A decline in output for eight core industries, some of which face a lack of credit, would stop the economy from growing faster in 2020. However, the central bank has offered monetary stimulus and a tax cut this year for a bit of relief.
Tajikistan is forecast to grow seven percent as the former Soviet republic gets a boost from its gold and silver mines, metal processing and remittances from about a million citizens who live abroad. Tajikistan’s GDP had expanded 6.9 percent in 2016, 7.1 percent the following year and 7.3 percent last year. ‘Industry and services’ has led growth along with ‘buoyant’ domestic demand, the World Bank said.
Myanmar’s economy should grow 6.8 percent. This country with a GDP of just $67 billion is starting from a low base. “Myanmar’s manufacturing export sector has been growing rapidly over the past five years, which is helping to support rapid economic growth,” Biswas said.
The Southeast Asian country been transitioning to a civilian-led government and adopting economic reforms aimed at attracting more investment. Infrastructure outlays and consumer spending are coming in behind the factory investment to raise the GDP. The economy has expanded accordingly at more than 6.5 percent annually over the past three years.
Cambodia is expected to grow 6.8 percent. China’s investment in Cambodia has accelerated the GDP of this Southeast Asian country of 16.5 million people, piggybacking on a pickup in garment manufacturing like that seen in Myanmar and Bangladesh.
Chinese investors are adding real estate, coastal resorts and infrastructure such as roads and, eventually, two airports. China had invested some $2 billion in Cambodian infrastructure as of 2018. But 6.8 percent growth would fail Cambodia’s 7 percent-plus growth as logged by the World Bank every year since 2011.
Vietnam should grow 6.7 percent next year.
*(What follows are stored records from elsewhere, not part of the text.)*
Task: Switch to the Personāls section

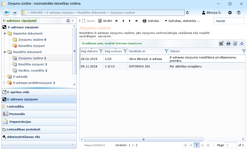Action: click(x=17, y=114)
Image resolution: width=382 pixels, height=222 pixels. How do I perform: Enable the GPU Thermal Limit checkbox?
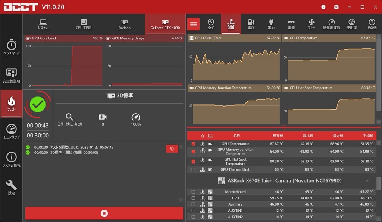[x=193, y=169]
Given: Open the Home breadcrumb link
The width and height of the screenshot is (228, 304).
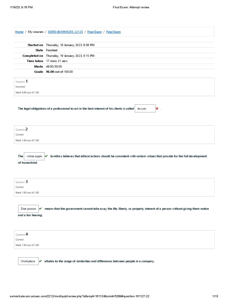Looking at the screenshot, I should [x=19, y=32].
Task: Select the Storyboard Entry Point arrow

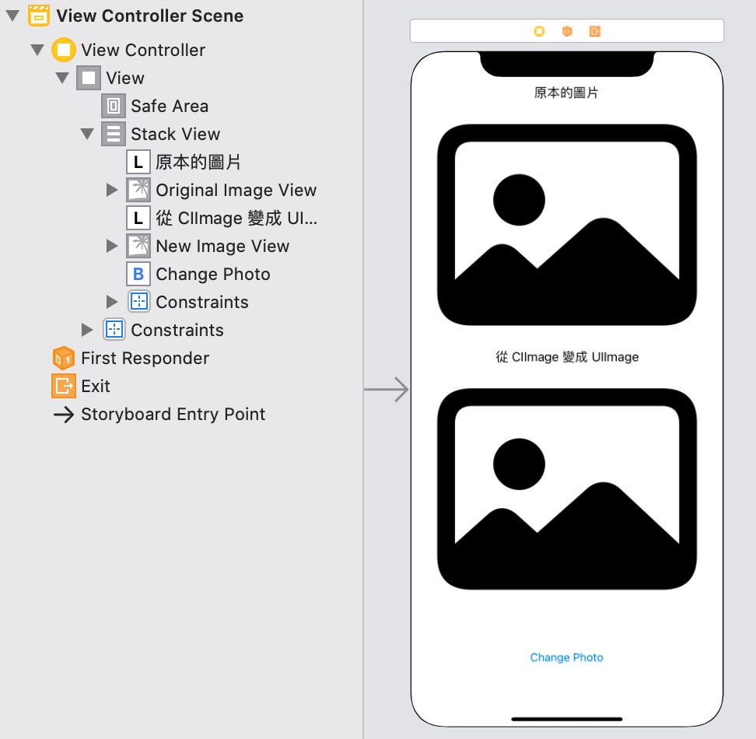Action: [x=63, y=414]
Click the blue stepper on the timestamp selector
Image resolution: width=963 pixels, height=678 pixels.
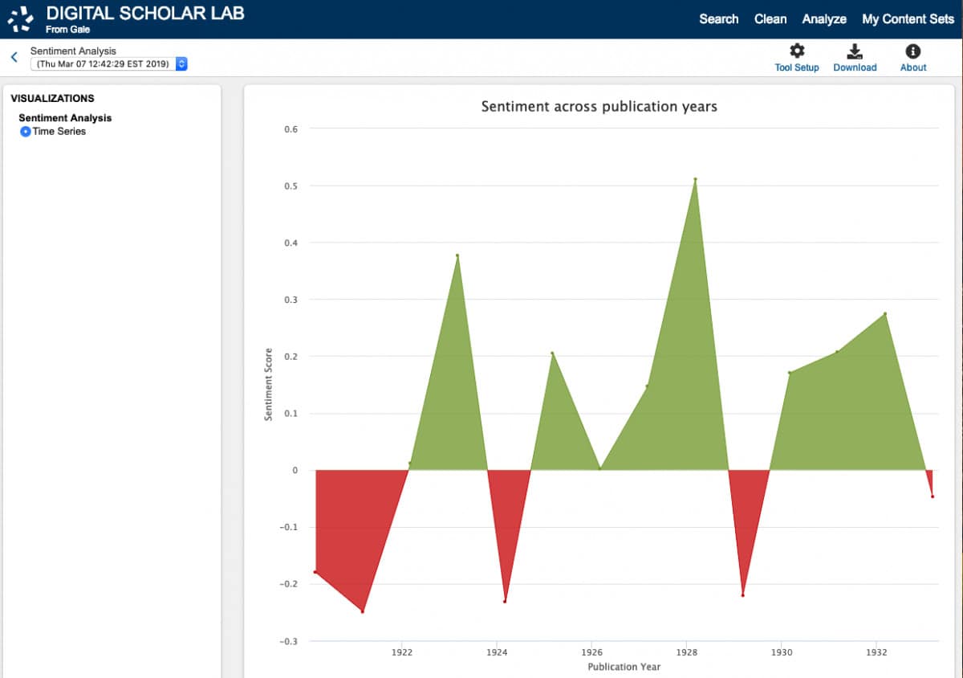point(181,63)
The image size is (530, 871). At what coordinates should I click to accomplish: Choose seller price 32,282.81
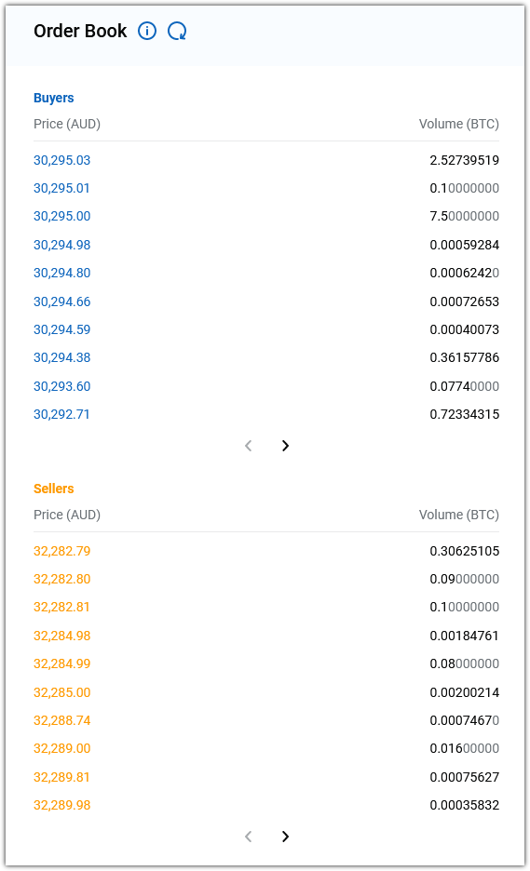[x=61, y=607]
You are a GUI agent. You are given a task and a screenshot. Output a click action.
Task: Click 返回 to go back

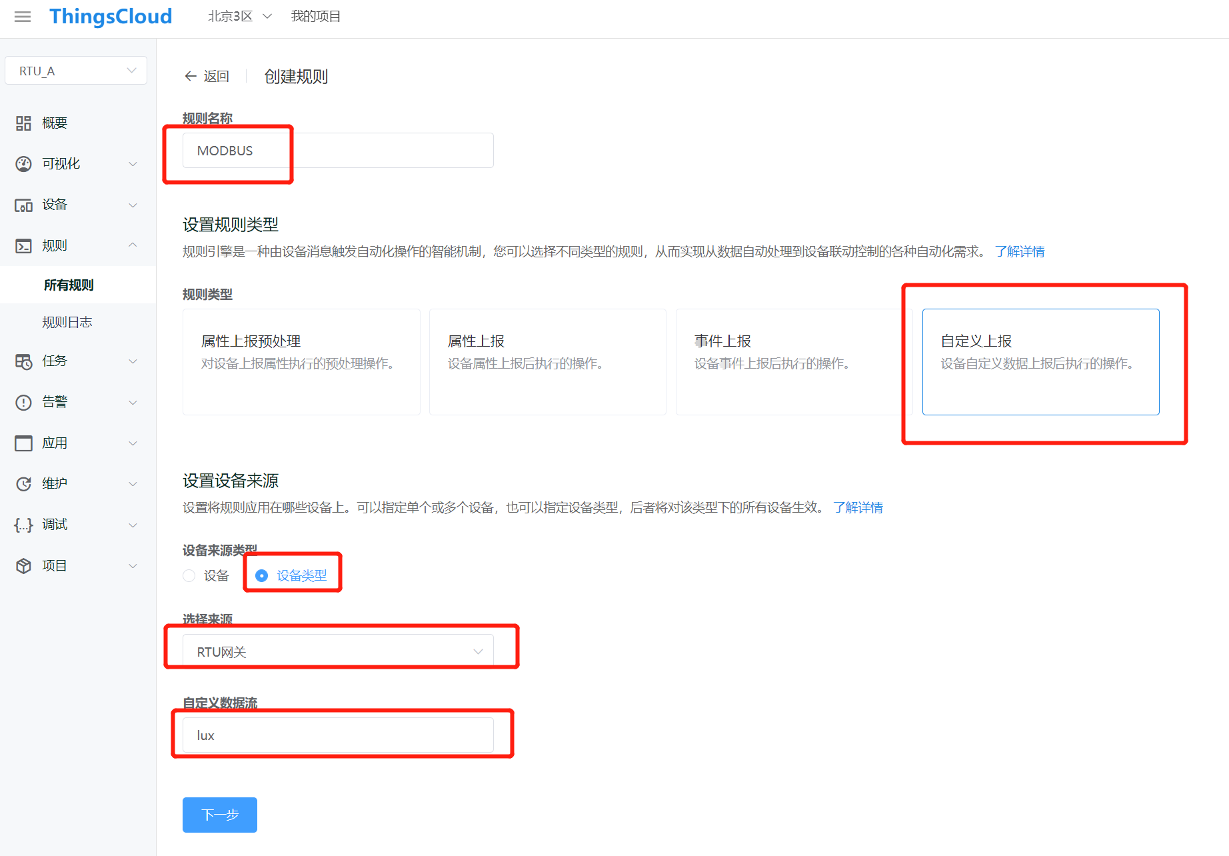pyautogui.click(x=207, y=76)
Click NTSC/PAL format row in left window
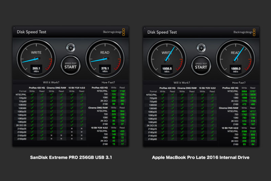 pyautogui.click(x=21, y=94)
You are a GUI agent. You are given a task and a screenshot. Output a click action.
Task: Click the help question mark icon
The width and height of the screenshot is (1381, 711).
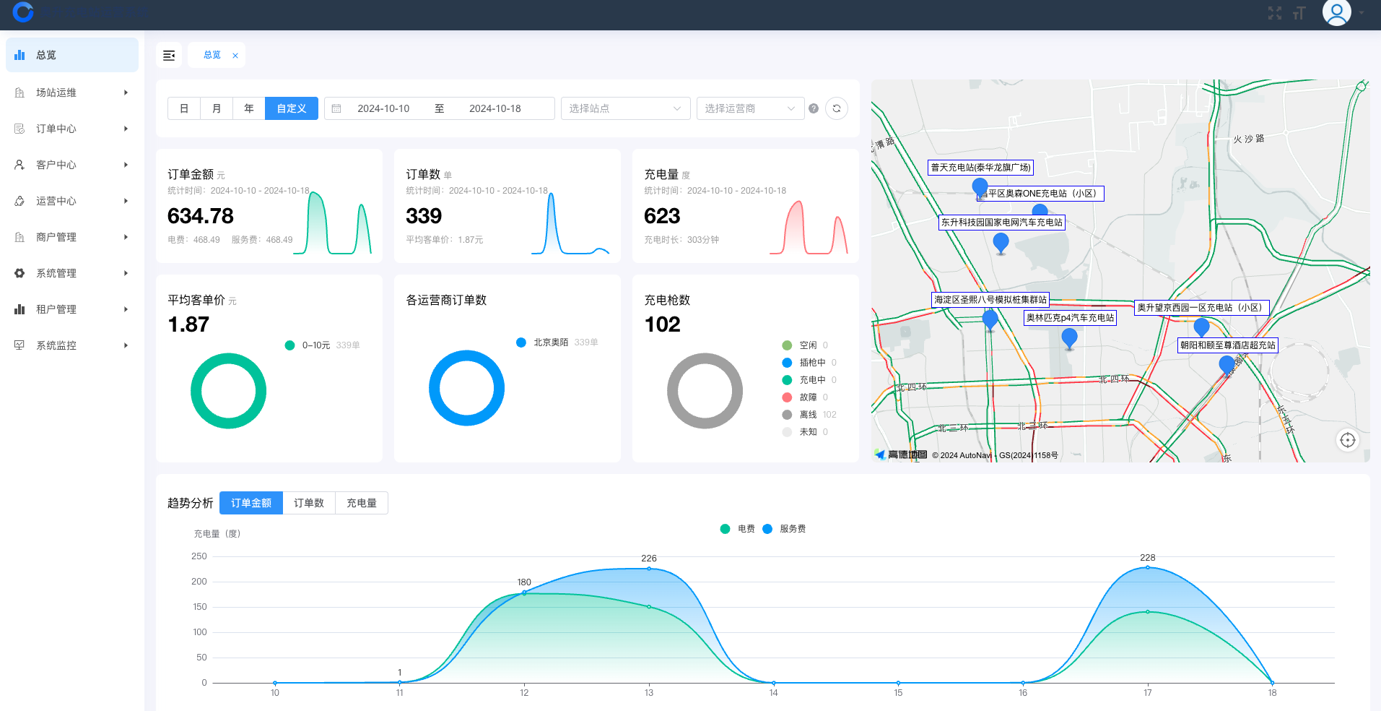point(814,108)
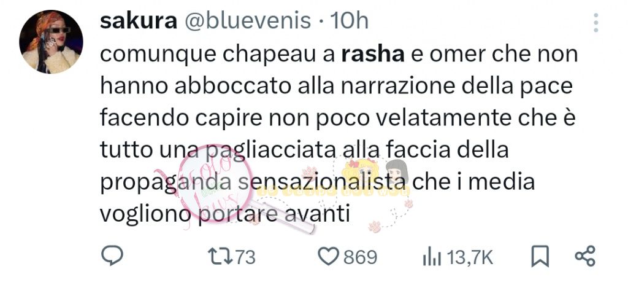Visit the @bluevenis handle
Image resolution: width=628 pixels, height=285 pixels.
(x=247, y=21)
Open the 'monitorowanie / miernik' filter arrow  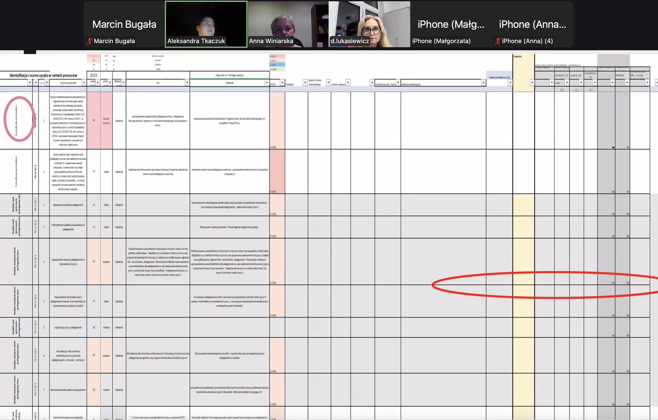(398, 83)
The Southeast Asian country that has grown at more than six percent per year since 2012 is doing a lot of what Bangladesh does but shifting into more value-added manufactured goods such as electronics. Foreign investors still power the economy, to wit a 69.1 percent year-on-year increase in direct investment in the first five months of this year to $16.74 billion.
The other developing Asian economies that the ADB forecasts will grow more than six percent include Nepal and the Maldives at 6.3 percent each, Laos and the Philippines both at 6.2 percent and Mongolia at 6.1 percent.
*Ralph Jennings has been reporter, writer, blogger, editor and instructor in China since 1999. The article was published in forbes.com.